Return only this: the line with "Bibliothèque (90, 2103)" and all the lines that follow it below, through the final one, exactly as they are.

Collected data entries:
• • •

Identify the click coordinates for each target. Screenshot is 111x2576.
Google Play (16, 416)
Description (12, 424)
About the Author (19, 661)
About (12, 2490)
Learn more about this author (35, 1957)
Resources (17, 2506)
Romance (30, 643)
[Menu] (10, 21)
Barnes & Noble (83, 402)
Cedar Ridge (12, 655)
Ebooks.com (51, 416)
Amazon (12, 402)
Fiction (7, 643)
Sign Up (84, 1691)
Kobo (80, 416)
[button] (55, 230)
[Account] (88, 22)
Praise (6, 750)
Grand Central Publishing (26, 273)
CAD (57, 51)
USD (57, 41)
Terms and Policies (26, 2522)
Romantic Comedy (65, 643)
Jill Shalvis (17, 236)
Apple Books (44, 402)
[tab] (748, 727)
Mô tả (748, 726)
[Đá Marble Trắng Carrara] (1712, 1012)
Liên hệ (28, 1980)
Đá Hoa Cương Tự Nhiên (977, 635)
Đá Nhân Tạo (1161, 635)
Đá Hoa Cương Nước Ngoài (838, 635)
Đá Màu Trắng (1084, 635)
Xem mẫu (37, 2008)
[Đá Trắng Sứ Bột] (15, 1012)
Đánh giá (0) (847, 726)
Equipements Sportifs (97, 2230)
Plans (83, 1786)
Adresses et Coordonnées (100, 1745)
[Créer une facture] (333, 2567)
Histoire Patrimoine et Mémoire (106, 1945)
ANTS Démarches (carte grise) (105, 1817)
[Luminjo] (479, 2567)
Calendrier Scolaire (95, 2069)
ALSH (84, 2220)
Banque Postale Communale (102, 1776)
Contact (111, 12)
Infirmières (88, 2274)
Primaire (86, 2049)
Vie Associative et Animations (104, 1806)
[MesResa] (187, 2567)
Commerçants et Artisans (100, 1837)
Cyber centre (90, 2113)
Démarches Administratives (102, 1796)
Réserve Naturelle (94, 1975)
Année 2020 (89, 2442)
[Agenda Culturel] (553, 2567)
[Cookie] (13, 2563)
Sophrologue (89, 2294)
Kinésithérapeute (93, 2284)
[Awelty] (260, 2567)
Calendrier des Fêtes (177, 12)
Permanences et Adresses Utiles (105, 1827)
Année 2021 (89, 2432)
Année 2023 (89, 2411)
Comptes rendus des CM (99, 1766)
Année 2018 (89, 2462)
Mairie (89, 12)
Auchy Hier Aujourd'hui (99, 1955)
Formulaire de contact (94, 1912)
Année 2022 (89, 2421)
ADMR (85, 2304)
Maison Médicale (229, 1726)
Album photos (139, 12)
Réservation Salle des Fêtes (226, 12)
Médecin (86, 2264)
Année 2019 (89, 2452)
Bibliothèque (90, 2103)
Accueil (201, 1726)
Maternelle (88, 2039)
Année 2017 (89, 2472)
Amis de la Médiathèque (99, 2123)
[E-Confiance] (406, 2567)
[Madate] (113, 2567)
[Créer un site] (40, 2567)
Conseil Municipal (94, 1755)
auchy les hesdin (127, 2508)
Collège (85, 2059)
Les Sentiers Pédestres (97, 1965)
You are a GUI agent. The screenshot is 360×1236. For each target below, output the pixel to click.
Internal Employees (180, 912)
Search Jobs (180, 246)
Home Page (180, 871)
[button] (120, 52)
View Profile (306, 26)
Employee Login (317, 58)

• • •

Solution –
Bibliothèque (90, 2103)
Accueil (201, 1726)
Maternelle (88, 2039)
Année 2017 (89, 2472)
Amis de la Médiathèque (99, 2123)
[E-Confiance] (406, 2567)
[Madate] (113, 2567)
[Créer un site] (40, 2567)
Conseil Municipal (94, 1755)
auchy les hesdin (127, 2508)
Collège (85, 2059)
Les Sentiers Pédestres (97, 1965)
You are a GUI agent. The screenshot is 360×1236. For each target below, output the pixel to click.
Internal Employees (180, 912)
Search Jobs (180, 246)
Home Page (180, 871)
[button] (120, 52)
View Profile (306, 26)
Employee Login (317, 58)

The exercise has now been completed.